* _EJERCICIOS PROPUESTOS_
1. Indique si cada afirmación coincide con el artículo sobre los hipopótamos: (a) algunos zoológicos han aceptado recibir a estos animales; (b) la esterilización se presenta como una opción sencilla y económica; (c) el sacrificio debe hacerse sin que los animales sufran. Responda sí o no y cite las palabras exactas del artículo que lo deciden.
2. Según el artículo sobre los hipopótamos, ¿por qué las opciones de control propuestas no sirven como solución? Explíquelo en una a tres oraciones.
3. Retome el texto sobre los hipopótamos de Pablo Escobar a partir de su última oración.

* _ARTÍCULO_
= = = = = = =
Herederos además del aura de Pablo Escobar y su capacidad de desafiar todo, los hipopótamos son una de las peores amenazas a la fauna silvestre de la región, y, lamentablemente, deben ser sacrificados. No tienen la culpa, claro, pero en la escala de lo microscópico equivaldrían a una epidemia que ahora no queremos ver. Claro, el sacrificio de grandes animales no es grato, ni sencillo: hay que hacerlo sin que sufran, con los menores riesgos y para ello, la comunidad de defensores de los derechos animales debería colaborar en ello, en lugar de propiciar la propagación de una terrible amenaza. Las opciones de control que se han planteado, no lo son, pues ningún zoológico los recibe (todos tienen, o no pueden darse ese lujo), no son repatriables y su esterilización es igualmente compleja y costosa. Se trata de un problema que requiere solución urgente, y, dado que fue un narcotraficante abatido, quien los trajo en su patología, debe hacerse con cargo a sus bienes en extinción de dominio.
= = = = = = =
* _DATOS PROPORCIONADOS_
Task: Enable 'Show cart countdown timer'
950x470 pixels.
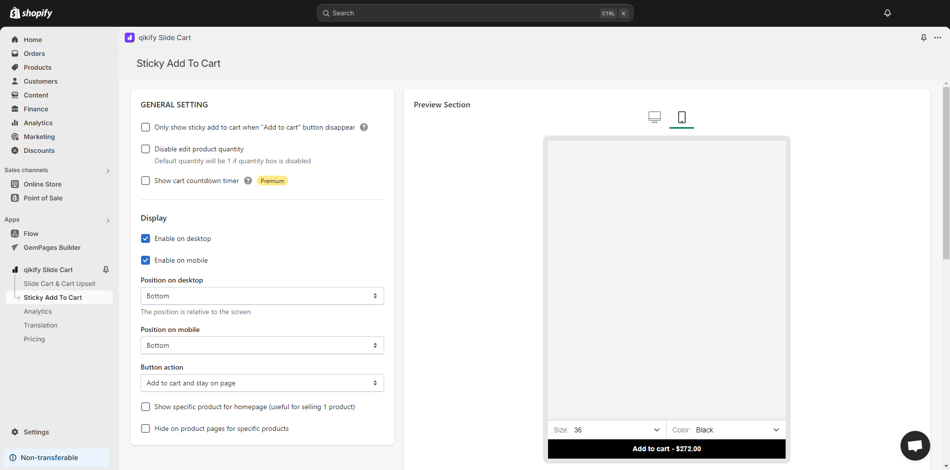Action: [145, 181]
= = = = = = =
* _EJERCICIOS RESUELTOS_
1.
(a) No: "ningún zoológico los recibe".
(b) No: "su esterilización es igualmente compleja y costosa".
(c) Sí: "hay que hacerlo sin que sufran".

2. Ningún zoológico acepta recibirlos y los animales no pueden repatriarse. Además, su esterilización resulta compleja y costosa.

3.
Curiosamente, el pez león, otra plaga insigne, si recibe el tratamiento adecuado, que es el ceviche. Carpaccio de hipopótamo, impensable, aun cuando en África se come toda su fauna, y es incluso necesario controlar las poblaciones de elefantes que devastan grandes regiones boscosas cuando desbordan la capacidad de carga del ecosistema. Y eso que sí están amenazados, no como los chigüiros, cuya abundancia y persistencia como roedores no lo está en duda en absoluto.
El “efecto peluche” es uno de los grandes temas a considerar en la gestión de la fauna silvestre, y hace que ningún político quiera correr el riesgo de ordenar el sacrificio de animales carismáticos que por demás, viven lejos, allá donde se pierde la gobernabilidad. Es decir, en el campo. Y la opinión pública es urbana. Claro, también vendemos peluches de titi cabeciblanco, un monito colombiano que también está amenazado y debe recurrir a la venta de muñequitos para patrocinar su supervivencia, que se beneficiaría muchísimo con una porción del dinero que se dice cuesta esterilizar o trasladar un solo hipopótamo: también hay que tomar decisiones económicas en la conservación.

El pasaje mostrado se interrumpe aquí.